Dico questo perché all’interno della nostra redazione ci sono persone che purtroppo si sono trovate coinvolte in questo tipo di reato e quando ascolto Ulderico raccontare ai ragazzi delle scuole la sua storia, il fatto che prima che entrasse in carcere era direttore della filiale di una banca, mi sono accorto quanto veramente sia più complessa la realtà che ti porta a questi reati. Prima di quel giorno, era la persona più mite di questo mondo e non una persona violenta come invece si pensa sempre leggendo gli articoli dei giornali o soffermandosi solo sul tipo di reato.
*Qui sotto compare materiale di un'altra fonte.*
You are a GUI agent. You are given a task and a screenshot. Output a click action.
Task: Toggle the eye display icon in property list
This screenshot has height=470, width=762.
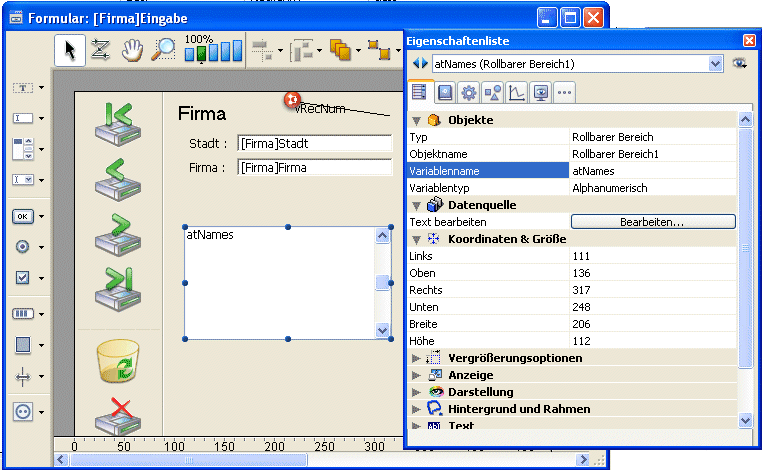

Ecco perché bisogna che noi tutti facciamo una più profonda riflessione su questo tema, soprattutto i giornalisti, dimostrando una maggiore responsabilità, spiegando alle persone la verità, ossia che questo è un problema più complesso di quello che si vuol fare apparire cavalcando l’onda emotiva del momento, e che una Legge varata sull’onda emotiva serve solo a placare l’opinione pubblica, ma si trasforma poi unicamente in una ricerca di vendetta, e nel prendere qualche voto in più per una certa parte di classe politica che si fa portavoce della Legge stessa. Ma questo non responsabilizzerà le persone in merito a questo reato perché, ripeto, non è un reato che in prevalenza fanno gli “assolutamente cattivi”.

La prevenzione si fa in altro modo, chi commette questo tipo di reato, in quei momenti certo non ha modo di pensare che se lo fa gli tocca l’ergastolo, non è così.